DIRECTION:
Copy every one of the entries below verbatim, keeping each line unchanged.

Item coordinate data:

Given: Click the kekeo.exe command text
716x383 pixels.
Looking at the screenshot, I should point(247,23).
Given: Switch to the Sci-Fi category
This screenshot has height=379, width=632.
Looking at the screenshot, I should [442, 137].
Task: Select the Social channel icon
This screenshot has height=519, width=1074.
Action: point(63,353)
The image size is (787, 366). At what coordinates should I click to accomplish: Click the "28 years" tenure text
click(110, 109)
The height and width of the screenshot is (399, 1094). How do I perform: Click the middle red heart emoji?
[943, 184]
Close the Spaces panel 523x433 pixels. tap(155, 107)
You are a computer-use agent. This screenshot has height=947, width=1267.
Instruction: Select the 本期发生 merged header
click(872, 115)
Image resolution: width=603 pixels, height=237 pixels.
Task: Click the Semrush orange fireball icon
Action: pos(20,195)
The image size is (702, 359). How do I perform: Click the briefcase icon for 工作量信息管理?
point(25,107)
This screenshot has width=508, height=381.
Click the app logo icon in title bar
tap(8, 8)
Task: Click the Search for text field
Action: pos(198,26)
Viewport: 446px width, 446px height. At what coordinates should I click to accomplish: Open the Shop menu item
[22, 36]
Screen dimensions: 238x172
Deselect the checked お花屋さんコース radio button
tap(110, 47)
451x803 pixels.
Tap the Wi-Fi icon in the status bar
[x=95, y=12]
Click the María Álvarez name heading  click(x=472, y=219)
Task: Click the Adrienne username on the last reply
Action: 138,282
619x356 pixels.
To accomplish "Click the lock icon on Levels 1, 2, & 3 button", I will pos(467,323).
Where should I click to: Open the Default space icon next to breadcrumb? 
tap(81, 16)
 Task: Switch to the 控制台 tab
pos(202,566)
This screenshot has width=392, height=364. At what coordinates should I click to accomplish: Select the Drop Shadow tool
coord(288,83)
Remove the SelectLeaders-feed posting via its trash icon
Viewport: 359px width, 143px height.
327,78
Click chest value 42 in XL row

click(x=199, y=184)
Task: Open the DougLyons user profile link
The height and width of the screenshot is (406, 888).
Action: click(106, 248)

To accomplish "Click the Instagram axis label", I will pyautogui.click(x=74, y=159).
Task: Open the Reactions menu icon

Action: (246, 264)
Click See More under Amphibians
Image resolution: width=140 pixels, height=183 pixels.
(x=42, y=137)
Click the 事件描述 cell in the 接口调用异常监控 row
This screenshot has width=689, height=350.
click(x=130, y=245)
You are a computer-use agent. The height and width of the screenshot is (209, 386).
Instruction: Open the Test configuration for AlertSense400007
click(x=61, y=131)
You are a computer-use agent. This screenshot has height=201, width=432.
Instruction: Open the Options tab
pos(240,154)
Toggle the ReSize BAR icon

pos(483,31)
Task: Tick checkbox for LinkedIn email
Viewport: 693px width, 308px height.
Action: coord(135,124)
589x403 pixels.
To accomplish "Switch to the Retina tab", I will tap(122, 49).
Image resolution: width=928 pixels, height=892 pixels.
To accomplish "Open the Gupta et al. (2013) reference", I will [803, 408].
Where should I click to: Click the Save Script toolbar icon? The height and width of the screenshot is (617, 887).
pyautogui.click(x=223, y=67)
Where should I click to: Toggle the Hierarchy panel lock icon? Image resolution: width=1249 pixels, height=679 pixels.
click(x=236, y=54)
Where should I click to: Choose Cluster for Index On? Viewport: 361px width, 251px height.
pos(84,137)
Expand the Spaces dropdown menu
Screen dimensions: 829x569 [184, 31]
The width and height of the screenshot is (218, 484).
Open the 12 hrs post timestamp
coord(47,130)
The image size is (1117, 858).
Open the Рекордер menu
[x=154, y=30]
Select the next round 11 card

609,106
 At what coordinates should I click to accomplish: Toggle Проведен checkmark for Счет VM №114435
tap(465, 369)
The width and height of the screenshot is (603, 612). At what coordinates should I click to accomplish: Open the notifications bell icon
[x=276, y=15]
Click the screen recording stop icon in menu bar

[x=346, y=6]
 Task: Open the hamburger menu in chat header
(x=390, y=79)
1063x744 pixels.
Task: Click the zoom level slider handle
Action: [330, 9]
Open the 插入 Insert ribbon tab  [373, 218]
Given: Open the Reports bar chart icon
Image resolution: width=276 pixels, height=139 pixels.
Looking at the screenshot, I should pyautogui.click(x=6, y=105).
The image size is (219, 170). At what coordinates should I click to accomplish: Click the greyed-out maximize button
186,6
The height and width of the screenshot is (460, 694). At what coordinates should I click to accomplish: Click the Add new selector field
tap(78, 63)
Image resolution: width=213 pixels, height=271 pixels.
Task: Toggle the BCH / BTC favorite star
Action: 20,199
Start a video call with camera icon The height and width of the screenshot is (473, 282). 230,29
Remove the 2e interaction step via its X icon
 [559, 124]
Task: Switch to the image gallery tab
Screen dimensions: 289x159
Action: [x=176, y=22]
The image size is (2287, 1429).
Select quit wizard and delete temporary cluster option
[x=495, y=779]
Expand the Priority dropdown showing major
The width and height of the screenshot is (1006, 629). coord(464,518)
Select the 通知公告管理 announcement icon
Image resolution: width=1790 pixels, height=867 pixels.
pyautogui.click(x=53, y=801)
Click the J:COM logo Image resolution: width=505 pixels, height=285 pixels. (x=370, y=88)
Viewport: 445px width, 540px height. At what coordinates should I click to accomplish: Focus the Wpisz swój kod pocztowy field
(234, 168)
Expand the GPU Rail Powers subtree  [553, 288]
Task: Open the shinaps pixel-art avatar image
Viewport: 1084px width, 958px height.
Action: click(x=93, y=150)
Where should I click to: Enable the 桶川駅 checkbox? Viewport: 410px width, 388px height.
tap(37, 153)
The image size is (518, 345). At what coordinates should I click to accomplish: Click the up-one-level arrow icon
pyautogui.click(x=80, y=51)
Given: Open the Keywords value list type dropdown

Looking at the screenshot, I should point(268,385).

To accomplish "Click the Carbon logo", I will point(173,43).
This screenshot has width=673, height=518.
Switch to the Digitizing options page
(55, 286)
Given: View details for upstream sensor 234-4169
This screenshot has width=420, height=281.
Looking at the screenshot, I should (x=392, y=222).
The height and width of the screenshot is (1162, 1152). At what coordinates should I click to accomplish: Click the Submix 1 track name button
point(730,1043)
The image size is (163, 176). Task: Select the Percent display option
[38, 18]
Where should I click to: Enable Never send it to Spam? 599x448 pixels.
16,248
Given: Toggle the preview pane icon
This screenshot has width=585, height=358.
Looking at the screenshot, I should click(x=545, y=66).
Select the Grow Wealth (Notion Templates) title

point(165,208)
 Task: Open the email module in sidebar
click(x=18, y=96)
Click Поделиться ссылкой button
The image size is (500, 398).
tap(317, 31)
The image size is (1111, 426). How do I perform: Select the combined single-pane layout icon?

ANSWER FOR THE TASK:
Given: Click the kekeo.exe command text
716x383 pixels.
Looking at the screenshot, I should point(247,23).
Given: Switch to the Sci-Fi category
This screenshot has height=379, width=632.
Looking at the screenshot, I should [442, 137].
Task: Select the Social channel icon
This screenshot has height=519, width=1074.
Action: point(63,353)
The image size is (787, 366). At what coordinates should I click to accomplish: Click the "28 years" tenure text
click(110, 109)
The height and width of the screenshot is (399, 1094). How do I perform: Click the middle red heart emoji?
[943, 184]
Close the Spaces panel 523x433 pixels. tap(155, 107)
You are a computer-use agent. This screenshot has height=947, width=1267.
Instruction: Select the 本期发生 merged header
click(872, 115)
Image resolution: width=603 pixels, height=237 pixels.
Task: Click the Semrush orange fireball icon
Action: pos(20,195)
The image size is (702, 359). How do I perform: Click the briefcase icon for 工作量信息管理?
point(25,107)
This screenshot has width=508, height=381.
Click the app logo icon in title bar
tap(8, 8)
Task: Click the Search for text field
Action: pos(198,26)
Viewport: 446px width, 446px height. At what coordinates should I click to accomplish: Open the Shop menu item
[22, 36]
Screen dimensions: 238x172
Deselect the checked お花屋さんコース radio button
tap(110, 47)
451x803 pixels.
Tap the Wi-Fi icon in the status bar
[x=95, y=12]
Click the María Álvarez name heading  click(x=472, y=219)
Task: Click the Adrienne username on the last reply
Action: 138,282
619x356 pixels.
To accomplish "Click the lock icon on Levels 1, 2, & 3 button", I will pos(467,323).
Where should I click to: Open the Default space icon next to breadcrumb? 
tap(81, 16)
 Task: Switch to the 控制台 tab
pos(202,566)
This screenshot has width=392, height=364. At what coordinates should I click to accomplish: Select the Drop Shadow tool
coord(288,83)
Remove the SelectLeaders-feed posting via its trash icon
Viewport: 359px width, 143px height.
327,78
Click chest value 42 in XL row

click(x=199, y=184)
Task: Open the DougLyons user profile link
The height and width of the screenshot is (406, 888).
Action: click(106, 248)

To accomplish "Click the Instagram axis label", I will pyautogui.click(x=74, y=159).
Task: Open the Reactions menu icon

Action: (246, 264)
Click See More under Amphibians
Image resolution: width=140 pixels, height=183 pixels.
(x=42, y=137)
Click the 事件描述 cell in the 接口调用异常监控 row
This screenshot has width=689, height=350.
click(x=130, y=245)
You are a computer-use agent. The height and width of the screenshot is (209, 386).
Instruction: Open the Test configuration for AlertSense400007
click(x=61, y=131)
You are a computer-use agent. This screenshot has height=201, width=432.
Instruction: Open the Options tab
pos(240,154)
Toggle the ReSize BAR icon

pos(483,31)
Task: Tick checkbox for LinkedIn email
Viewport: 693px width, 308px height.
Action: coord(135,124)
589x403 pixels.
To accomplish "Switch to the Retina tab", I will tap(122, 49).
Image resolution: width=928 pixels, height=892 pixels.
To accomplish "Open the Gupta et al. (2013) reference", I will [803, 408].
Where should I click to: Click the Save Script toolbar icon? The height and width of the screenshot is (617, 887).
pyautogui.click(x=223, y=67)
Where should I click to: Toggle the Hierarchy panel lock icon? Image resolution: width=1249 pixels, height=679 pixels.
click(x=236, y=54)
Where should I click to: Choose Cluster for Index On? Viewport: 361px width, 251px height.
pos(84,137)
Expand the Spaces dropdown menu
Screen dimensions: 829x569 [184, 31]
The width and height of the screenshot is (218, 484).
Open the 12 hrs post timestamp
coord(47,130)
The image size is (1117, 858).
Open the Рекордер menu
[x=154, y=30]
Select the next round 11 card

609,106
 At what coordinates should I click to accomplish: Toggle Проведен checkmark for Счет VM №114435
tap(465, 369)
The width and height of the screenshot is (603, 612). At what coordinates should I click to accomplish: Open the notifications bell icon
[x=276, y=15]
Click the screen recording stop icon in menu bar

[x=346, y=6]
 Task: Open the hamburger menu in chat header
(x=390, y=79)
1063x744 pixels.
Task: Click the zoom level slider handle
Action: [330, 9]
Open the 插入 Insert ribbon tab  [373, 218]
Given: Open the Reports bar chart icon
Image resolution: width=276 pixels, height=139 pixels.
Looking at the screenshot, I should pyautogui.click(x=6, y=105).
The image size is (219, 170). At what coordinates should I click to accomplish: Click the greyed-out maximize button
186,6
The height and width of the screenshot is (460, 694). At what coordinates should I click to accomplish: Click the Add new selector field
tap(78, 63)
Image resolution: width=213 pixels, height=271 pixels.
Task: Toggle the BCH / BTC favorite star
Action: 20,199
Start a video call with camera icon The height and width of the screenshot is (473, 282). 230,29
Remove the 2e interaction step via its X icon
 [559, 124]
Task: Switch to the image gallery tab
Screen dimensions: 289x159
Action: [x=176, y=22]
The image size is (2287, 1429).
Select quit wizard and delete temporary cluster option
[x=495, y=779]
Expand the Priority dropdown showing major
The width and height of the screenshot is (1006, 629). coord(464,518)
Select the 通知公告管理 announcement icon
Image resolution: width=1790 pixels, height=867 pixels.
pyautogui.click(x=53, y=801)
Click the J:COM logo Image resolution: width=505 pixels, height=285 pixels. (x=370, y=88)
Viewport: 445px width, 540px height. At what coordinates should I click to accomplish: Focus the Wpisz swój kod pocztowy field
(234, 168)
Expand the GPU Rail Powers subtree  [553, 288]
Task: Open the shinaps pixel-art avatar image
Viewport: 1084px width, 958px height.
Action: click(x=93, y=150)
Where should I click to: Enable the 桶川駅 checkbox? Viewport: 410px width, 388px height.
tap(37, 153)
The image size is (518, 345). At what coordinates should I click to accomplish: Click the up-one-level arrow icon
pyautogui.click(x=80, y=51)
Given: Open the Keywords value list type dropdown

Looking at the screenshot, I should point(268,385).

To accomplish "Click the Carbon logo", I will point(173,43).
This screenshot has width=673, height=518.
Switch to the Digitizing options page
(55, 286)
Given: View details for upstream sensor 234-4169
This screenshot has width=420, height=281.
Looking at the screenshot, I should (x=392, y=222).
The height and width of the screenshot is (1162, 1152). At what coordinates should I click to accomplish: Click the Submix 1 track name button
point(730,1043)
The image size is (163, 176). Task: Select the Percent display option
[38, 18]
Where should I click to: Enable Never send it to Spam? 599x448 pixels.
16,248
Given: Toggle the preview pane icon
This screenshot has width=585, height=358.
Looking at the screenshot, I should click(x=545, y=66).
Select the Grow Wealth (Notion Templates) title

point(165,208)
 Task: Open the email module in sidebar
click(x=18, y=96)
Click Поделиться ссылкой button
The image size is (500, 398).
tap(317, 31)
The image size is (1111, 426). How do I perform: Select the combined single-pane layout icon?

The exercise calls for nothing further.